How to find the focus of a Cassini oval?

Question

You are given some Cassini oval with foci somewhere on the x-axis. How to construct the foci using a compass and straightedge if only the coordinate axes and the oval are given? The foci are the same distance away from the origin.

This came up while I was doing the following. Given a hyperbola, find all points that see their polar on the hyperbola at a 30° angle. It seems like the set of those points is the Cassini oval.

I conjectured that the line that is both a tangent to the hyperbola and a normal to the Cassini oval intersects one of the axes in the focus of the Cassini oval. Proving this using calculus is very difficult so I was hoping a construction would give some more insight.

The end result should be finding the equation of the Cassini oval for a given hyperbola which means finding the focus first is necessary - hence the question.

Any help is appreciated.

Answer 1

Choose a coordinate system where the foci are $(\pm f,0)$. There are three possibilities.
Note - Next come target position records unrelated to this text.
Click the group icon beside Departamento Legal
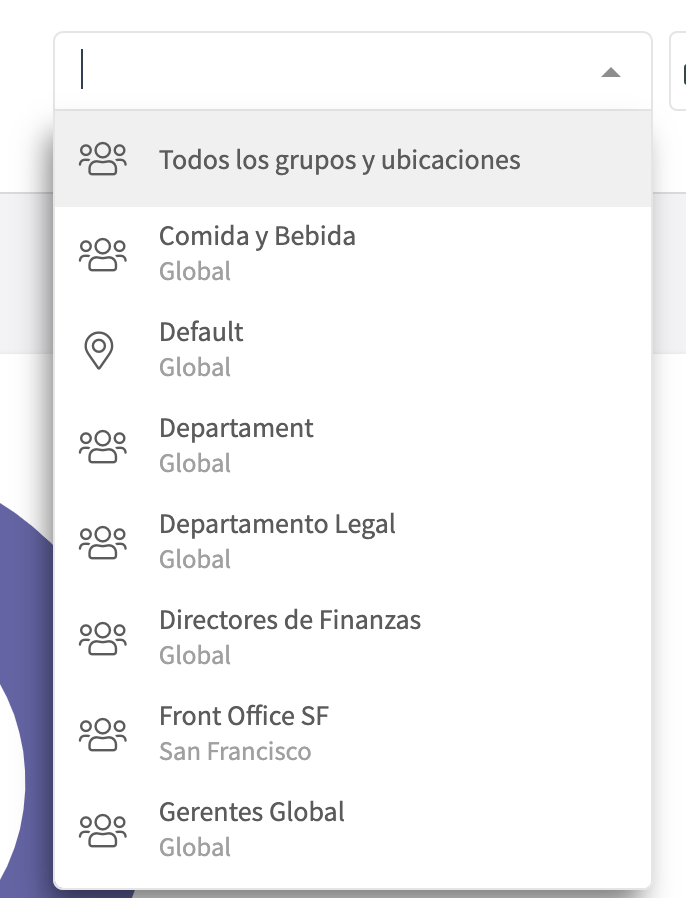This screenshot has height=898, width=686. pyautogui.click(x=103, y=542)
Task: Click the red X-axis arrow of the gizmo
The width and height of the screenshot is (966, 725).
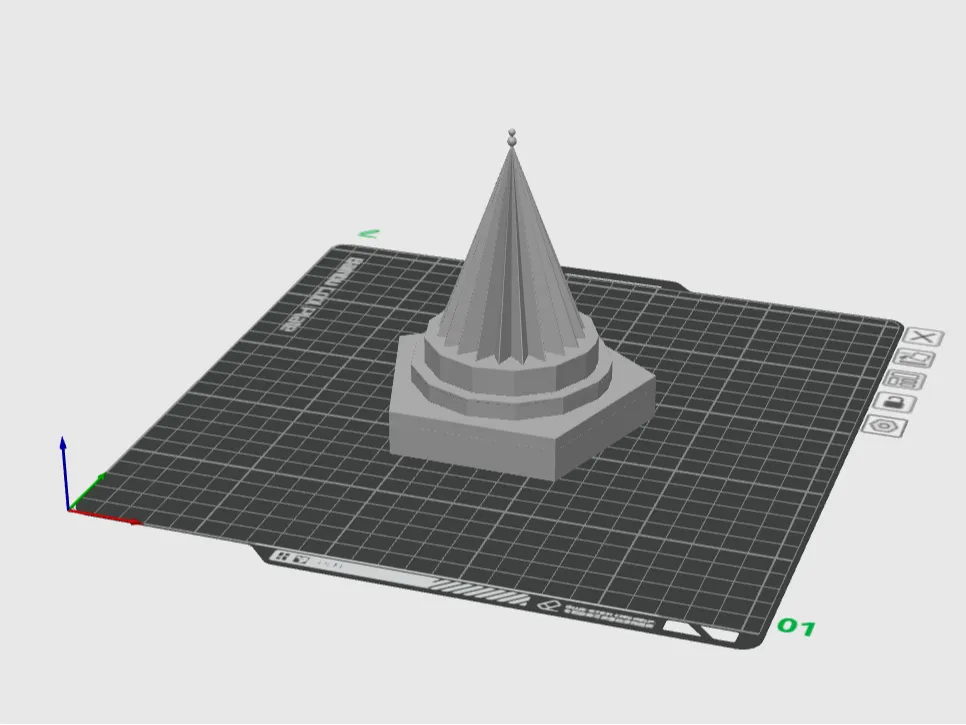Action: point(110,519)
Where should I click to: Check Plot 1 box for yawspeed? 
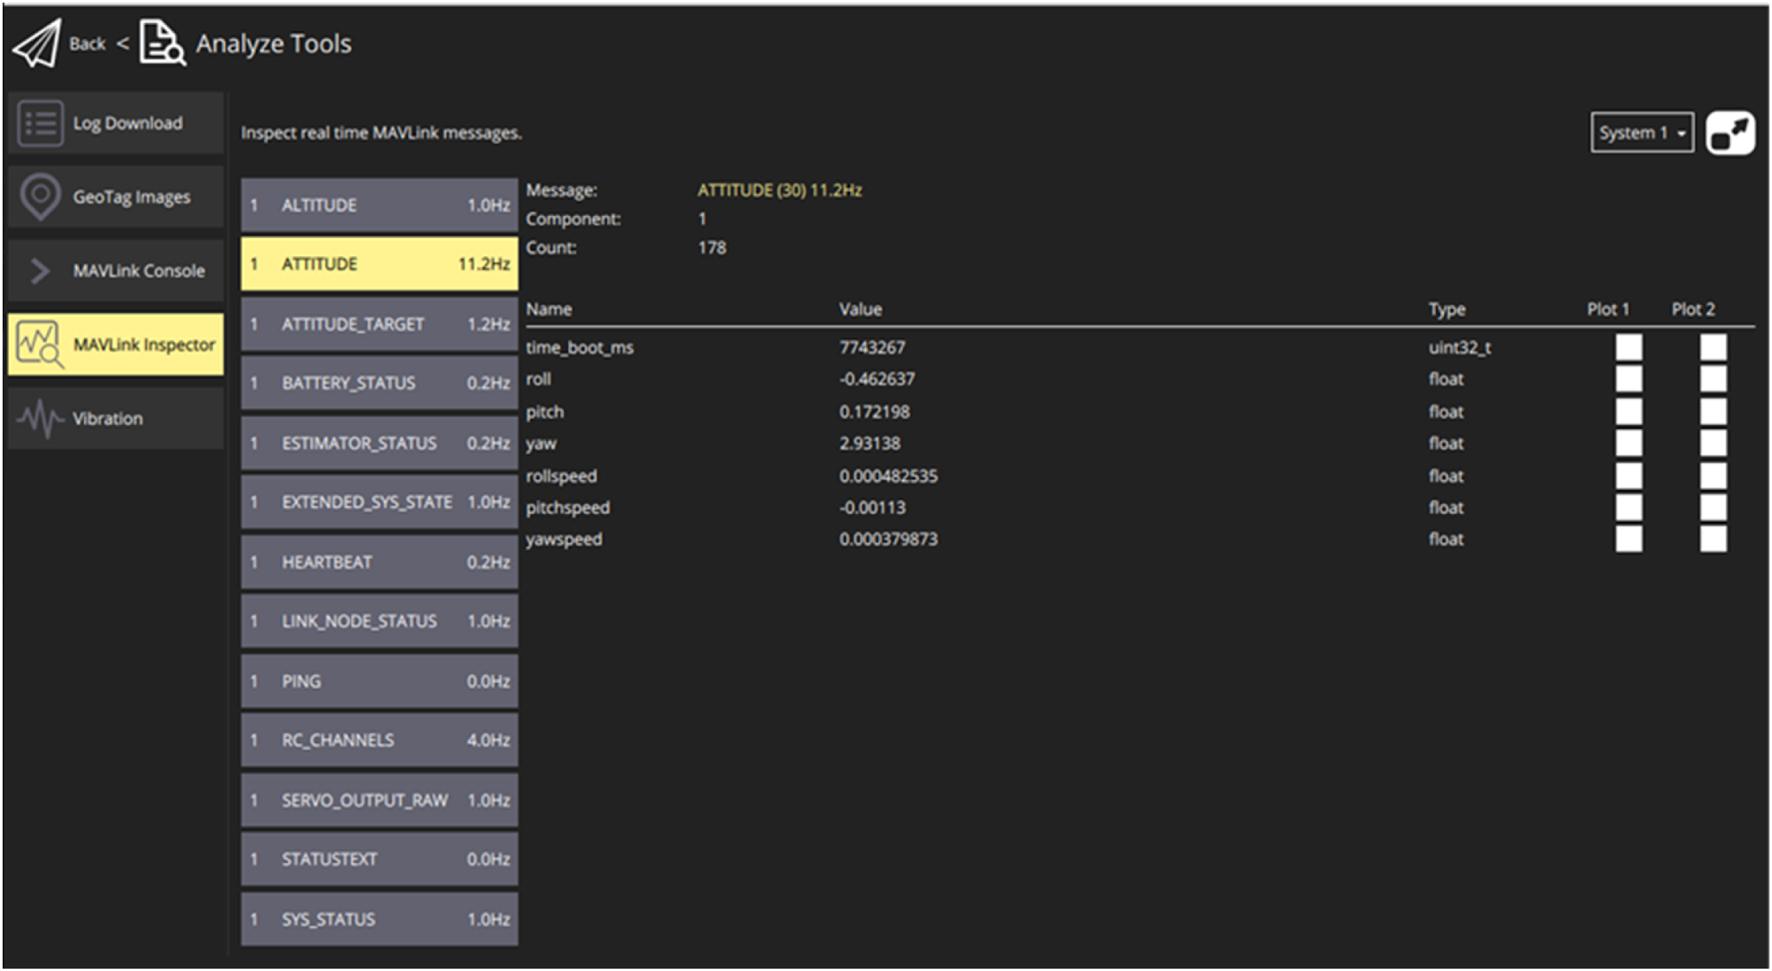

1. The oval intersect $x$-axis at $4$ points $(\pm u, 0), (\pm v,0 )$ with $u > f > v > 0$. By definition, $(u,0)$ and $(v,0)$ has same product of distances to the foci. This implies $$u^2 - f^2 = |(u-f)(u+f)| = |(f-v)(v+f)| = f^2 - v^2$$

2. The oval intersect $x$-axis at $3$ points $(\pm u, 0), (0,0)$ with $u > f > 0$. We find $$u^2 - f^2 = |(u-f)(f+u)| = |(f-0)(f+0)| = f^2$$

3. The oval intersect $x$-axis at $2$ points $(\pm u,0)$ and $y$-axis at $2$ points $(0,\pm w)$ with $u > f > 0, w > 0$. In this case, $$u^2 - f^2 = \sqrt{(0-f)^2 + w^2}\sqrt{(0+f)^2 + w^2} = f^2 + w^2$$

In these $3$ cases, we have $2f^2 = u^2 + v^2$, $u^2$ and $u^2-w^2$ respectively.

In case 1. We can compute $\sqrt{u^2+v^2}$ by setting up a right triangle with side $u, v$ and look at the hypotenuse.

In case 3. We can compute $\sqrt{u^2-w^2}$ by first setting up a circle of diameter $u$, intersect it with a circle with radius $w$ centered at an endpoint of the diameter and look at the distance between the intersection and the other end point of the diameter.

After these, divide the length $\ell = \sqrt{u^2+v^2}$, $u$ or $\sqrt{u^2-w^2}$ by $\sqrt{2}$ to get $f$. This can be done by setting a square of side $\ell$ and then look at the distance between any vertex and center of the square.

Answer 2

Below are constructions for Cassini ovals with center-to-focus length $a$ and product-of-distances-to-foci $b^2$. In each case, we start with a "circumcircle", locate a closest point $P$ to the center along an axis, then construct points $Q$, $R$, $S$ in that order. From the last of these points we determine an inscribed $2a$-by-$2b$ rectangle, so that we have not only located the foci but also derived the parameter $b$.

• $a > b$:

• $a < b$:

• $a=b$:

Verification is left as an exercise to the reader, who may consider the Cartesian equation $$\left((x-a)^2+y^2\right)\left((x+a)^2+y^2\right)=b^4 $$ and salient algebraic details from @Achille's answer.